Ma ecco che all’annuncio della sua passione seguono le parole sulla passione del discepolo. Queste parole di Gesù al discepolo affermano la perdita di sé necessaria per essere in contatto con il proprio vero sé (16,24-26). C’è un rinnegamento di sé, cioè un uscire da una vita autocentrata, dal meccanismo dell’autogiustificazione, dall’autoreferenzialità egoista, che consente al discepolo di trovare, come dono, la vera vita e di esserne raggiunto per grazia. Si tratta del passaggio pasquale dalla vita come possesso e come potere alla vita come dono e come grazia. È la vita vissuta in Cristo e per Cristo, è la vita di Cristo in noi: “Chi perderà la sua vita per causa mia, la troverà” (16,25).

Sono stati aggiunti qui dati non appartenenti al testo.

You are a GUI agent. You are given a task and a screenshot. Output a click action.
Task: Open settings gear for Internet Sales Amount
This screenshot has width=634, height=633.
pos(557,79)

Infatti, “Quale vantaggio avrà un uomo se guadagnerà il mondo intero, ma perderà la sua vita?” (16,26). Il testo intravede la situazione di uomini tesi a possedere, a proiettare il proprio agire e ad estendere il proprio accumulare al di fuori di sé, di fatto fallendo la propria vita, perdendo se stessi. Uomini estroversi per non incontrare se stessi, per non entrare nel doloroso faccia a faccia con se stessi. Seguire Cristo, invece, significa porre la propria vita nella sua vita per amore. Ciò che per amore si perde, in realtà non è perso, ma donato. E ciò che è donato per amore, è ritrovato nella relazione.